Supplied information
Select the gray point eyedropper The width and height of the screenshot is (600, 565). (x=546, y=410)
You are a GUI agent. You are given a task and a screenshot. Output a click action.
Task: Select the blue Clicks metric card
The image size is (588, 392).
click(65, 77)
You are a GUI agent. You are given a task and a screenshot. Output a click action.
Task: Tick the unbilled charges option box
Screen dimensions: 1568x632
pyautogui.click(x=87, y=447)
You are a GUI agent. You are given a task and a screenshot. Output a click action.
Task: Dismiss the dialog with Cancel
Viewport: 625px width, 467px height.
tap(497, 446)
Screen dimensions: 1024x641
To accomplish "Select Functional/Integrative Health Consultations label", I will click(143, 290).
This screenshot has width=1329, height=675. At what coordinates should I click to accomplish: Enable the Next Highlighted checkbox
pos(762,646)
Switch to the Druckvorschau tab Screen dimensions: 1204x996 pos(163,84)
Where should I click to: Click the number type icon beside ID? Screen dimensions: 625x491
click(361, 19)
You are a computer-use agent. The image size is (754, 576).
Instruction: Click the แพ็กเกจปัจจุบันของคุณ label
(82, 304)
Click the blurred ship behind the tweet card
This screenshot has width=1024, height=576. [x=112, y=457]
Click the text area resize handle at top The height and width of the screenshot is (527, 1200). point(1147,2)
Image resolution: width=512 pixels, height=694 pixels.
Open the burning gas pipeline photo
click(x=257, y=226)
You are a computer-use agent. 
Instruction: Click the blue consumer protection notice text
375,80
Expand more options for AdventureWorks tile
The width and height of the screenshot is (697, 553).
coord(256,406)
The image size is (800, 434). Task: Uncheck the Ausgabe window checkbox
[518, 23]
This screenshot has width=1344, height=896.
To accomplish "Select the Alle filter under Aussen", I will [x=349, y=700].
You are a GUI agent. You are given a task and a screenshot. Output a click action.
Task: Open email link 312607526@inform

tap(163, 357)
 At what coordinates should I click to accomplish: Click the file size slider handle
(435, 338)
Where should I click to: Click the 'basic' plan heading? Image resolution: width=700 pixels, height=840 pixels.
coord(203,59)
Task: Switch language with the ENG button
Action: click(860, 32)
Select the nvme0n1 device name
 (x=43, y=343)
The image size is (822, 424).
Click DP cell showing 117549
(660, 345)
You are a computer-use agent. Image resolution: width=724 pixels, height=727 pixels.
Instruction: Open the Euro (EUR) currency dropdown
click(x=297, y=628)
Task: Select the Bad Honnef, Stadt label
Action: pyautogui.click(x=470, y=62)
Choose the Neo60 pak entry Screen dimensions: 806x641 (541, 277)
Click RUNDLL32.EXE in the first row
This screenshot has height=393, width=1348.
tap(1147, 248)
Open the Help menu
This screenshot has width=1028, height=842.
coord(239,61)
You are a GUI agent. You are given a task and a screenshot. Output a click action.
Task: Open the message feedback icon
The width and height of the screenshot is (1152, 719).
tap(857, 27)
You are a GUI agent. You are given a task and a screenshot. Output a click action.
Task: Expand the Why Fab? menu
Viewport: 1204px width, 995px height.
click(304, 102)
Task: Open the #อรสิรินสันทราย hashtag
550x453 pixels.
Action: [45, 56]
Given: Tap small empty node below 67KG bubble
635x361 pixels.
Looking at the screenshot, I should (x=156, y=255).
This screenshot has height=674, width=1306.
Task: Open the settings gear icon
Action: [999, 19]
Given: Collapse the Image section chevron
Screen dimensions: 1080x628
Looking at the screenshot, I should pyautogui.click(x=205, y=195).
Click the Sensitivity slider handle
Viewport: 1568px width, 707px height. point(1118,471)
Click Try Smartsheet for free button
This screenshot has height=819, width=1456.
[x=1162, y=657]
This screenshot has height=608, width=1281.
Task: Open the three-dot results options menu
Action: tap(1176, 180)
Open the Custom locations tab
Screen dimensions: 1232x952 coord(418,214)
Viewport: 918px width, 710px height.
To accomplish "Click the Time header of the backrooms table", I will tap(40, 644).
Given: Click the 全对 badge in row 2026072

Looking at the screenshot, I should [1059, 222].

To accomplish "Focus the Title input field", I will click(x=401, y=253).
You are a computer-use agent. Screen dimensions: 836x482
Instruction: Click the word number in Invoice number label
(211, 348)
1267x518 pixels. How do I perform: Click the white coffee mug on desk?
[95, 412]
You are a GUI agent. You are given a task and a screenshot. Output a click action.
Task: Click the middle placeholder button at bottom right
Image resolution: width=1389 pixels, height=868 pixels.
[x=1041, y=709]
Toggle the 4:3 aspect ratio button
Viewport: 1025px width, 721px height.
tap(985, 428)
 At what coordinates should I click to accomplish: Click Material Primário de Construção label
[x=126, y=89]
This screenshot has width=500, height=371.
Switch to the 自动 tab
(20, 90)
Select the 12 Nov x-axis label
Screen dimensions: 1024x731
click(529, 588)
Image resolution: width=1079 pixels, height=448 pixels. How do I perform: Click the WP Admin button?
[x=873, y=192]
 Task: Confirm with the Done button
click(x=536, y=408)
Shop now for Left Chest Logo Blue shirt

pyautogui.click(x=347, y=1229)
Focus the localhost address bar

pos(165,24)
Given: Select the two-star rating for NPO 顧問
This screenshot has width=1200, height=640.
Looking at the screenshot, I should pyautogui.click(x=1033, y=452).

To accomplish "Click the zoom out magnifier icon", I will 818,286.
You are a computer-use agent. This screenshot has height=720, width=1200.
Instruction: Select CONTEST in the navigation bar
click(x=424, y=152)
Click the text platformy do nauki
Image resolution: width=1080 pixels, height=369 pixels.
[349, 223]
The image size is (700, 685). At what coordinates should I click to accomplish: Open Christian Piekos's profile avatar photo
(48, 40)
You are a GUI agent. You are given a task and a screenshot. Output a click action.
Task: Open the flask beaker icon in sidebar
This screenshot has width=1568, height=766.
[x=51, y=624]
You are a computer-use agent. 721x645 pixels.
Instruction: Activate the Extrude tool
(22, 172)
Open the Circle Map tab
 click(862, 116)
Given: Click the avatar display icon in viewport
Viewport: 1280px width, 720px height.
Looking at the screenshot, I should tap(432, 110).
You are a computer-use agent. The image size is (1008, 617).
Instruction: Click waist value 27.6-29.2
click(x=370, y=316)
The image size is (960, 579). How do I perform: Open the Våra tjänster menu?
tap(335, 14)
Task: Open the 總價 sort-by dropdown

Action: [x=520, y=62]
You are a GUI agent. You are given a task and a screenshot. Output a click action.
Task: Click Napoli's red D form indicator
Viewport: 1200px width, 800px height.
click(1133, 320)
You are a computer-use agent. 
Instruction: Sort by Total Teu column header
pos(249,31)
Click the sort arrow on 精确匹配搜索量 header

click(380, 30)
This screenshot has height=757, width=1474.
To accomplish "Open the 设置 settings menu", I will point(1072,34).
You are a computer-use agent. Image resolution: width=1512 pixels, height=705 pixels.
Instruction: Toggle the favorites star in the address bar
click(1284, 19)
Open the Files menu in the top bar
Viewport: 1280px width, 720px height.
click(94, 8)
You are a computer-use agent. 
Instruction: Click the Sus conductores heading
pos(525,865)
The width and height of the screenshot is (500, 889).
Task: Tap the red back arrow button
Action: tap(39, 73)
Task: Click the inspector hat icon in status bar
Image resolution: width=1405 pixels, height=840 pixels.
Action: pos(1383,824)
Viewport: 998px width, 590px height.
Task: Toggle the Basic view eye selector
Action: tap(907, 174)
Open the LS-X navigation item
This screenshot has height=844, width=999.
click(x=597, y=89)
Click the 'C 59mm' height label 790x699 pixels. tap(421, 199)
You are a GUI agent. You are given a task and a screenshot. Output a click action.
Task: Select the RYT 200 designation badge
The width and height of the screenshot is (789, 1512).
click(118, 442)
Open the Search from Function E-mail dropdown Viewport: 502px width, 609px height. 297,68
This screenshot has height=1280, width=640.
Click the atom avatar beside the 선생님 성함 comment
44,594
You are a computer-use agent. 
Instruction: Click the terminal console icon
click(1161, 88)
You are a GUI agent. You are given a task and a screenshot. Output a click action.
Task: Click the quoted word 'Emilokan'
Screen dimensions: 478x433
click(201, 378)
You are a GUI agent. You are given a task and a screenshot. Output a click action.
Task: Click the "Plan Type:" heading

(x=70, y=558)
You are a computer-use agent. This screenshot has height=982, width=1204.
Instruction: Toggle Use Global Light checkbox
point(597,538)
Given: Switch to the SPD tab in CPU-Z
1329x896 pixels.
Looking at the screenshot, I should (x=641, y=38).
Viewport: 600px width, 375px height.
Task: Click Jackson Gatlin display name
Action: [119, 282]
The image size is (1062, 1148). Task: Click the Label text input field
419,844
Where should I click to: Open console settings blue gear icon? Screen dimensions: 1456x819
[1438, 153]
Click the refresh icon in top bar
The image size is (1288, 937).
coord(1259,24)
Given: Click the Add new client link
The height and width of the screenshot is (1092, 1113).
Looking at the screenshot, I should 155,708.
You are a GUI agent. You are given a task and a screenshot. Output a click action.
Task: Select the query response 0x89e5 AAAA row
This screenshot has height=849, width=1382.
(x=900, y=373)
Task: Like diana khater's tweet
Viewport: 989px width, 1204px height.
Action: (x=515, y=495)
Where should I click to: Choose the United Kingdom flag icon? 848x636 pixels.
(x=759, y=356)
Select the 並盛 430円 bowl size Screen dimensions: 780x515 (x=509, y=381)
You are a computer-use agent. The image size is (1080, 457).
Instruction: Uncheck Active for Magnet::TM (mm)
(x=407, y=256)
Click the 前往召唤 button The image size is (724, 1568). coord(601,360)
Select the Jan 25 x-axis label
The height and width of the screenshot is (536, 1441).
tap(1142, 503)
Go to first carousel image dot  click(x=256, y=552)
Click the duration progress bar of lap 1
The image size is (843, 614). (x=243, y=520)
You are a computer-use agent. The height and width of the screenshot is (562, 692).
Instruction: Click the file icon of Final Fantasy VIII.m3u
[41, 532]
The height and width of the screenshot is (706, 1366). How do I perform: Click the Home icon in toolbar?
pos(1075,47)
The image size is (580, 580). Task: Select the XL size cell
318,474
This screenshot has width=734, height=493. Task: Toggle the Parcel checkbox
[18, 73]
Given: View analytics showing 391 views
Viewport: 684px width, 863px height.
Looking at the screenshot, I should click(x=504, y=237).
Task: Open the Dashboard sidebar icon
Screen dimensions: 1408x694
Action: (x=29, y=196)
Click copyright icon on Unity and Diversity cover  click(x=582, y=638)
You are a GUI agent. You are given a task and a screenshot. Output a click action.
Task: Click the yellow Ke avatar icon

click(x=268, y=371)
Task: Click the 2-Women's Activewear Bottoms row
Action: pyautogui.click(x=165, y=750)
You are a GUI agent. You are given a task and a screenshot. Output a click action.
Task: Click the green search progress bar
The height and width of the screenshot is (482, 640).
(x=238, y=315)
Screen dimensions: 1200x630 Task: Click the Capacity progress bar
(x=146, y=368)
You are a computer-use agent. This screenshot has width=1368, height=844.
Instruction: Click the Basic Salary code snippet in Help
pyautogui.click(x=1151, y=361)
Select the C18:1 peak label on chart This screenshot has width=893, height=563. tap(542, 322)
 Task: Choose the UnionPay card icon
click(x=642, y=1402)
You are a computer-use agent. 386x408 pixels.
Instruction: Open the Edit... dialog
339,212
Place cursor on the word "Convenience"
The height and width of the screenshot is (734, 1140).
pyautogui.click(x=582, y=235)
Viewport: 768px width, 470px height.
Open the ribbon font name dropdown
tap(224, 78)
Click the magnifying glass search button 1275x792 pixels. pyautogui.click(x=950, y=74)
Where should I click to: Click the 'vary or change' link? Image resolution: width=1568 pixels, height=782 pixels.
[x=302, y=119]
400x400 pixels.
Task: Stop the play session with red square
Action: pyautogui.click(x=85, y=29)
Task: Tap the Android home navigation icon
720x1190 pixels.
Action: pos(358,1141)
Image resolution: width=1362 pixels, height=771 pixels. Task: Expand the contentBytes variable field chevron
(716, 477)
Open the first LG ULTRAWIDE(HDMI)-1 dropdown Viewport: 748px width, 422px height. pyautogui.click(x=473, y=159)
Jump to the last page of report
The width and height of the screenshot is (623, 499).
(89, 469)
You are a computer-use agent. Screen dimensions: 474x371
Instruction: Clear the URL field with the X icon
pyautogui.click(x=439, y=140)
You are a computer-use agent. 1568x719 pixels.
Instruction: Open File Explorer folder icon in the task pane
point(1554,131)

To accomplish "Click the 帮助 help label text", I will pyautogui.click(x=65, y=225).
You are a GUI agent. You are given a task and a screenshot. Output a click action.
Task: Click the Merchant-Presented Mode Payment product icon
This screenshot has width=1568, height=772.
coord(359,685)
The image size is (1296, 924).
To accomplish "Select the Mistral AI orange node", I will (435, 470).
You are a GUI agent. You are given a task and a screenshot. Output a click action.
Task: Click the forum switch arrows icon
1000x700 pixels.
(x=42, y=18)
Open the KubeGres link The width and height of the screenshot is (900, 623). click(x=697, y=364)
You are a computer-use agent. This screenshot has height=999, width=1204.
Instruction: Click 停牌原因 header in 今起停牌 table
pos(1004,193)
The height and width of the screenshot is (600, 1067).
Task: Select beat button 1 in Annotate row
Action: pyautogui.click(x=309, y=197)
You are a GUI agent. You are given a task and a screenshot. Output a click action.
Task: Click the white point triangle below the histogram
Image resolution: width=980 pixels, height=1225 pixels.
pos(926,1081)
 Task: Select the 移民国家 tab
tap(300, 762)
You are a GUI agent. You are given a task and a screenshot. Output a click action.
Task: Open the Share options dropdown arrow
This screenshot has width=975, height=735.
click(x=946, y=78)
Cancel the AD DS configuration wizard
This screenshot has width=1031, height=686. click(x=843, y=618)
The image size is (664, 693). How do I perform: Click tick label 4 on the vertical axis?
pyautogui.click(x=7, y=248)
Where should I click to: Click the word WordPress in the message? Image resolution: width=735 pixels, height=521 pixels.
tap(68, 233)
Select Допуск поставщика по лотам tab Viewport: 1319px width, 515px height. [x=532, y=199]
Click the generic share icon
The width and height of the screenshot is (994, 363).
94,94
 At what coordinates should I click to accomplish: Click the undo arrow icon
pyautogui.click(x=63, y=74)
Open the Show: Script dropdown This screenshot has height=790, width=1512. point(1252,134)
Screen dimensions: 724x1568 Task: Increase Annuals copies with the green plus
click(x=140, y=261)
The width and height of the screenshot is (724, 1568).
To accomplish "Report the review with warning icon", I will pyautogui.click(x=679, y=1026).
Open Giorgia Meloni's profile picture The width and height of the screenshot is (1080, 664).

Task statement
Precisely the lines between those holding "You are a computer-use agent. Screen dimensions: 836x482" and "Task: Open the flask beaker icon in sidebar", inclusive, are to be reproduced from the listing above, with nothing added.

Answer section
You are a computer-use agent. Screen dimensions: 836x482
Instruction: Click the word number in Invoice number label
(211, 348)
1267x518 pixels. How do I perform: Click the white coffee mug on desk?
[95, 412]
You are a GUI agent. You are given a task and a screenshot. Output a click action.
Task: Click the middle placeholder button at bottom right
Image resolution: width=1389 pixels, height=868 pixels.
[x=1041, y=709]
Toggle the 4:3 aspect ratio button
Viewport: 1025px width, 721px height.
tap(985, 428)
 At what coordinates should I click to accomplish: Click Material Primário de Construção label
[x=126, y=89]
This screenshot has width=500, height=371.
Switch to the 自动 tab
(20, 90)
Select the 12 Nov x-axis label
Screen dimensions: 1024x731
click(529, 588)
Image resolution: width=1079 pixels, height=448 pixels. How do I perform: Click the WP Admin button?
[x=873, y=192]
 Task: Confirm with the Done button
click(x=536, y=408)
Shop now for Left Chest Logo Blue shirt

pyautogui.click(x=347, y=1229)
Focus the localhost address bar

pos(165,24)
Given: Select the two-star rating for NPO 顧問
This screenshot has width=1200, height=640.
Looking at the screenshot, I should pyautogui.click(x=1033, y=452).

To accomplish "Click the zoom out magnifier icon", I will 818,286.
You are a computer-use agent. This screenshot has height=720, width=1200.
Instruction: Select CONTEST in the navigation bar
click(x=424, y=152)
Click the text platformy do nauki
Image resolution: width=1080 pixels, height=369 pixels.
[349, 223]
The image size is (700, 685). At what coordinates should I click to accomplish: Open Christian Piekos's profile avatar photo
(48, 40)
You are a GUI agent. You are given a task and a screenshot. Output a click action.
Task: Open the flask beaker icon in sidebar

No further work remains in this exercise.